> [Aufgaben]
#1 Geben Sie im Textauszug alles von „In Meursault, einer“ bis hinunter zu „auch schon weiter.“ erneut wieder und setzen Sie dabei „Bistro“ an die Stelle von „Cafe“.
#2 In welche Richtung ist der Fahrradfahrer mit Anhänger laut dem Textauszug unterwegs?
#3 Führen Sie den Textauszug über die Wanderung nach Santiago im Anschluss an seinen letzten Satz weiter.

═══ Textauszug

In Meursault, einer Weißweininsel im Rotweinmeer, mache ich eine Kaffeepause, um mich aufzuwärmen und ein wenig anzutrocknen. Der Ort liegt reizend auf einem kleinen Hügel und ist auch sonst recht ansehnlich. Das Cafe wird von zwei jungen Damen betrieben, denen die Aufgeregtheit der Existenzgründerinnen noch anzumerken ist. Bonne Courage den Beiden. Als ich mich wieder auf den Weg mache, kommt von hinten ein sattes „On yer way to Santiago?“ und ein Fahrradfahrer mit Anhänger fährt neben mich. Im Weitergehen frag ich ihn, ober er denn auch dahin will und er antwortet, daß er Richtung Barcelona unterwegs ist. Wir wünschen uns gegenseitig einen guten Weg und besseres Wetter und dann radelt er auch schon weiter.

Es sind diese kurzen Begegnungen, dieses wo willst du hin, wo kommst du her, die mir ein Gefühl dafür geben, sich zusammen mit anderen Menschen bzw. die meiste Zeit alleine, anachronistisch langsam auf diesen langen Weg gemacht zu haben. Und die mir dann auch wieder die Überlegungen zum größer werdenden Raumwiderstand in postfossilen Zeiten klarmachen. Heute finden wir einen Arbeitsweg von einer halben Stunde und 25km, gefahren mit dem Auto in Ordnung, geht jemand eine halbe Stunde zu Fuß auf die Arbeit, also etwa 2km, gucken alle komisch. Das wird wohl wieder anders werden, weil es ja auch noch nicht so fürchterlich lange her ist, daß die Menschen ne Stunde im Bus saßen oder mit dem Fahrrad gefahren sind, um zur Arbeit zu kommen.

══════
═══ Ausgangsdaten

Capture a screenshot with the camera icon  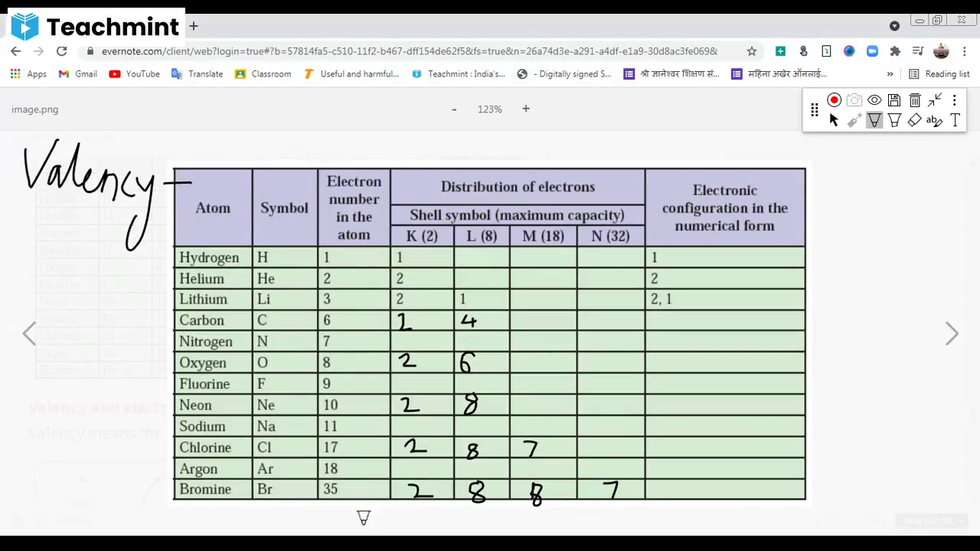[855, 99]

══════

> [Lösungen]
#1
In Meursault, einer Weißweininsel im Rotweinmeer, mache ich eine Kaffeepause, um mich aufzuwärmen und ein wenig anzutrocknen. Der Ort liegt reizend auf einem kleinen Hügel und ist auch sonst recht ansehnlich. Das Bistro wird von zwei jungen Damen betrieben, denen die Aufgeregtheit der Existenzgründerinnen noch anzumerken ist. Bonne Courage den Beiden. Als ich mich wieder auf den Weg mache, kommt von hinten ein sattes „On yer way to Santiago?“ und ein Fahrradfahrer mit Anhänger fährt neben mich. Im Weitergehen frag ich ihn, ober er denn auch dahin will und er antwortet, daß er Richtung Barcelona unterwegs ist. Wir wünschen uns gegenseitig einen guten Weg und besseres Wetter und dann radelt er auch schon weiter.

#2 Richtung Barcelona.

#3
Ich bin auf jeden Fall dann irgendwann auch mal am Ziel der heutigen Debatte angekommen und weil es über geteerte Radwege ging, müssen die Stiefel nicht geputzt nur getrocknet werden, wobei ich feststelle, daß die sich schon ganz bedenklich abgelaufen haben. Zumindest an genau der einen Stelle an der ich – keiner weiß wie – die Absätze all meiner Schuhe ablaufe. Aber noch gehts und die Pyrenäen sind noch weit. Nach einem kurzen Nickerchen guck ich mir die Stadt an und besichtige eine sehr alte Kirche in der mich eine Skulptur sehr fasziniert, weil eine gütige Muttergottes, von einem jungen Mann (Jesus?) auf einem Schild getragen wird. Das der junge Mann da auch Flügel hat, ist nicht so wichtig, denke ich. Wichtig ist, wer oben steht. Das mir das Bild im Marienmonat Mai, dem sicherlich weiblichsten Monat im Kirchenjahr, begegnet ist dabei Zufall. Ich bin übrigens in Chagny und wer Gelegenheit hat, kann ja selber mal gucken gehen.

Ich sitz nun im Restaurant des Campingplatzes und schreibe, genieße dabei ein Glas Aligote, einer autochthonen Traube aus dem Burgund, die mir mächtig behagt, weil sie ein wenig sperrig und von eigenwilliger Eleganz ist, bzw. sein kann, wenn man sie anständig behandelt. Aufgeregt bin ich auch ein wenig, weil ich morgen nach Dijon fahren werde und mich mit meiner Liebsten treffe, um die Woche um meinen 50. herum gemeinsam zu verbringen. Immerhin bin ich nun schon fast sechs Wochen unterwegs. Und es wird dann weiter gehen!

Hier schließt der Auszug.